But even in a benign socialist paradise, in evaluating competing policies, comparisons of the complicated differences between time paths will need to be made, and these efforts will inevitably involve something like discount rates. What is the alternative?

Peter Dorman said...

The alternative is to simply present the time profiles of costs and benefits for various courses of action. We might also find it convenient to agree on some rules for what constitutes an acceptable profile, like "you can't impose a substantial risk of destroying the world over a foreseeable time duration".

We don't need to be in a socialist paradise to analyze policy that way.

Incidentally, I learned about this in practice, doing CBA myself, figuring out how time profiles can be constructed and what their usefulness can be. said...

That may be the best response, if one is not going to do a NPV. But then one is reduced to a lot of handwaving, and there is always the problem that the further out one goes into the future, the less reliable are the projections of what will happen.

I also note that there is an odd business with regard even to the Stern Report in connection with discount rates. They make this 300 year projection and go out of their way to use a barely above zero discount rate so that what is happening 300 years out actually still has some noticeable present value today. But in fact the cutoff at 300 years is arbitrary and implies a sudden jump from a barely above zero discount rate to an infinite one. Or, alternatively, they are just saying "we do not know what will happen after 300 years," which may not be unreasonable.

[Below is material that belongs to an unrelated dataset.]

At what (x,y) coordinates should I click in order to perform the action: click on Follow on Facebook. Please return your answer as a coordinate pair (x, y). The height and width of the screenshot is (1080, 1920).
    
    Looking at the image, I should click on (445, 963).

Oh, and I have also done CBAs in practice, when I worked for the Wisconsin Department of Natural Resources in the mid-70s. Looked at ones done for alternative urban sewage treatment plant proposals.

Peter Dorman said...

The bottom line, Barkley, is that economists don't need to issue a final judgment about what to do about climate change. Their job is to provide the clearest, most accurate and most illuminating input possible on the economic consequences over a foreseeable time horizon. There are many other aspects that ought to be considered as well -- public health, ecological, ethical/philosophical and so on. Economists should do their job as best they can and let the others do theirs. Then a political process determines what gets done -- as it always does.